§ **What the task requires**: Copy the entries from the line containing "Given: Click the" through the line containing "The height and", with "package icon" changed to "cube icon" and nothing else altered.

§ **Stored records**:
☆ ☆ ☆ ☆ ☆

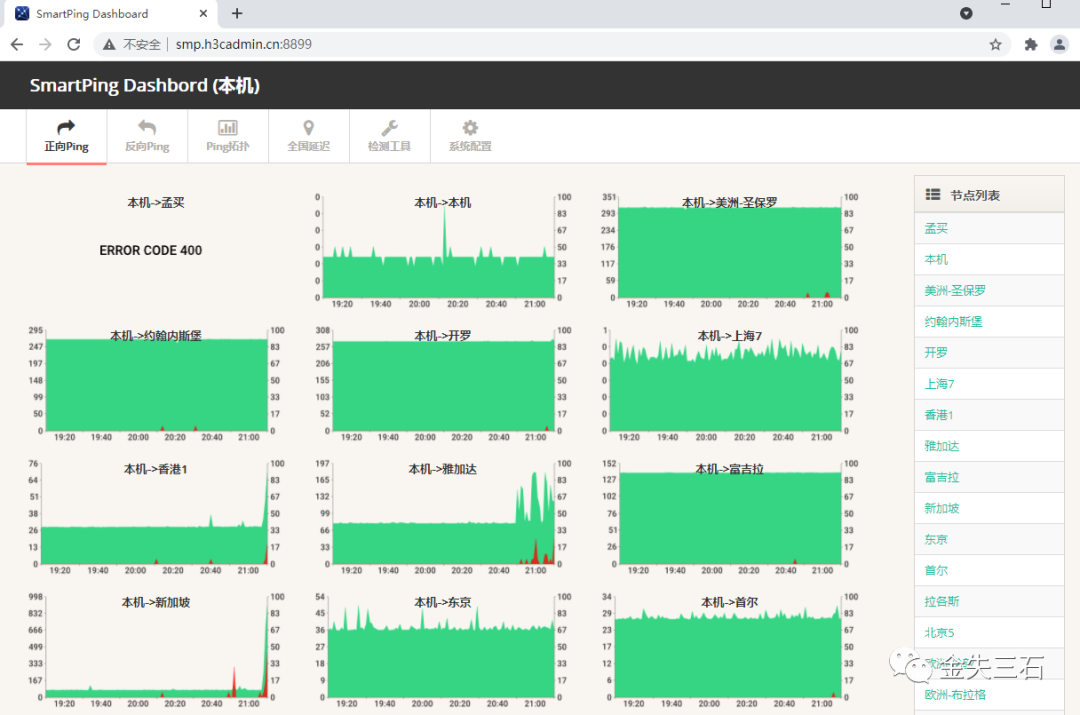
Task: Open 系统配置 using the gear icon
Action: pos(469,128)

☆ ☆ ☆ ☆ ☆

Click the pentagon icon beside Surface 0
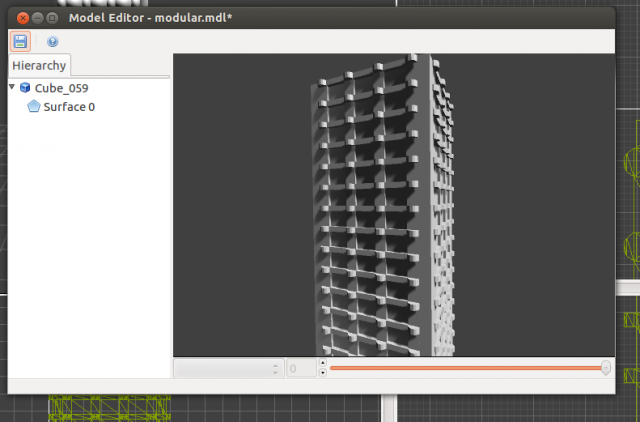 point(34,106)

☆ ☆ ☆ ☆ ☆

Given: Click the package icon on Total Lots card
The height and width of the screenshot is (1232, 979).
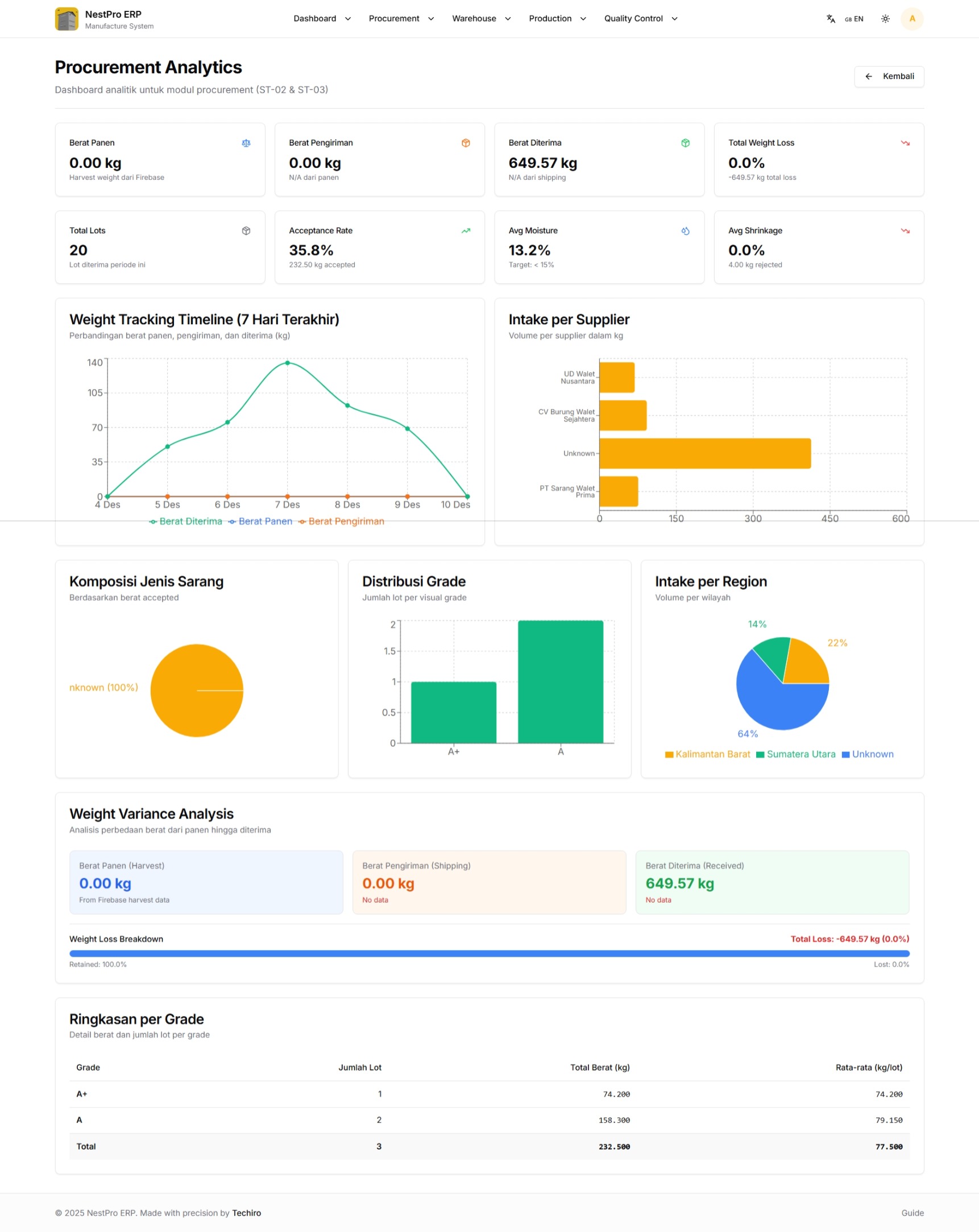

☆ ☆ ☆ ☆ ☆

§ **Exercise answer**:
Given: Click the cube icon on Total Lots card
The height and width of the screenshot is (1232, 979).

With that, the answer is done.